The traditional approach to data analysis for decision support has been to couple domain expertise with statistical modeling techniques to develop handcrafted solutions for specific problems. More recently, several trends have emerged to challenge this approach. One is the increasing availability of large volumes of high-dimensional data occupying database tables with millions of rows and thousands of columns. Another is the competitive demand for the rapid construction and deployment of data-driven analytics. A third is the need to give end users analysis results in a form they readily understand and assimilate, helping them gain the insights they need to make critical business decisions. Moreover, knowledge discovery in databases (KDD) techniques emphasizing scalable, reliable, fully automated, explanatory structures have shown that in data analysis, such structures supplement, and sometimes supplant, existing human-expert-intensive analytical techniques for improving decision quality.

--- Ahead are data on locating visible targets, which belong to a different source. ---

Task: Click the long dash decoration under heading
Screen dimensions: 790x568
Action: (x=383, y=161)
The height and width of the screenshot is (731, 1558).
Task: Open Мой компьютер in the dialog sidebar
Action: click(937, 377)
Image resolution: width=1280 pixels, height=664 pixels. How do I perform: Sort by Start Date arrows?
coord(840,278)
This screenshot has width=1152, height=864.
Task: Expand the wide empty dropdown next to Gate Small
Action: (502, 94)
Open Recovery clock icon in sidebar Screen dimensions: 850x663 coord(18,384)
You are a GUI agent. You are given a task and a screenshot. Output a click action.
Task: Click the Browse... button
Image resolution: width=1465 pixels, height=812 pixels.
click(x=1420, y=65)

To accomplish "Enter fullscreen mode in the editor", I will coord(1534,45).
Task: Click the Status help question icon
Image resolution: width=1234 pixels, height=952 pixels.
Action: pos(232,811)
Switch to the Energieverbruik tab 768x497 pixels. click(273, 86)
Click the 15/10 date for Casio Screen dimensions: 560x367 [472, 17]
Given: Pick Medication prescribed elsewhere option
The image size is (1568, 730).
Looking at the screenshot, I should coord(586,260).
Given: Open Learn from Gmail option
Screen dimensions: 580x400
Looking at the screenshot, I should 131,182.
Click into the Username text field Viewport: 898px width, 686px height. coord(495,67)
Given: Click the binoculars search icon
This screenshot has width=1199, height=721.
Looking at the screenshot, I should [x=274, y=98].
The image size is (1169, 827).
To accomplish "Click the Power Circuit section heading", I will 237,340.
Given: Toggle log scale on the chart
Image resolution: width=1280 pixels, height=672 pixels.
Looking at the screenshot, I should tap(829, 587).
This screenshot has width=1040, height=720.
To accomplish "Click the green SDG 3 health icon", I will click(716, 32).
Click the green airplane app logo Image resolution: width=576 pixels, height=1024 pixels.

KDD applications deliver measurable benefits, including reduced cost of doing business, improved profitability, and enhanced quality of service. Industries in which such benefits have been demonstrated include insurance, direct-mail marketing, telecommunications, retail, and health care.
Risk management and targeted marketing. Insurance and direct mail are two industries that rely on data analysis to make profitable business decisions. For example, insurers must be able to accurately assess the risks posed by their policyholders to set insurance premiums at competitive levels. For example, overcharging low-risk policyholders would motivate them to seek lower premiums elsewhere; undercharging high-risk policyholders would attract more of them due to the lower premiums. In either case, costs would increase and profits inevitably decrease. Effective data analysis leading to the creation of accurate predictive models is essential for addressing these issues.
In direct-mail targeted marketing, retailers must be able to identify subsets of the population likely to respond to promotions in order to offset mailing and printing costs. Profits are maximized by mailing only to those potential customers most likely to generate net income to a retailer in excess of the retailer's mailing and printing costs.
Businesses relying on data-driven analysis for decision making typically construct data warehouses to capture as much information as possible about their customers. Examples of such information include details of past customer transactions, as well as additional information obtained from third-party data providers, including credit scores and demographics, for targeted marketing purposes and motor vehicle records for insurance purposes.
While the association-rule approach can be useful for exploratory analysis of transaction data, it is less well-suited for predicting individual customer behavior.
To aid decision making, analysts construct predictive models using warehouse data to predict the outcomes of a variety of decision alternatives. For example, in order to set policy premiums, insurers need to predict the cost of claims filed by policyholders annually, given what is known about each policyholder. In order to select customers for a targeted marketing campaign, retailers need to predict revenues or gross profits that would be generated for the customers receiving the mailings.
A popular approach to predictive modeling used by many data analysts and applied statisticians involves partitioning the data records for a population of customers (or other entities) into segments, then developing separate predictive models for each segment. Typically, data is partitioned through a combination of domain knowledge, simple heuristics, and clustering algorithms. Predictive models are constructed once segments are identified. The drawback is that this sequential approach ignores the strong influence segmentation exerts on the predictive accuracies of the models within each segment. Good segmentations tend to be obtained only through trial and error by varying the segmentation criteria.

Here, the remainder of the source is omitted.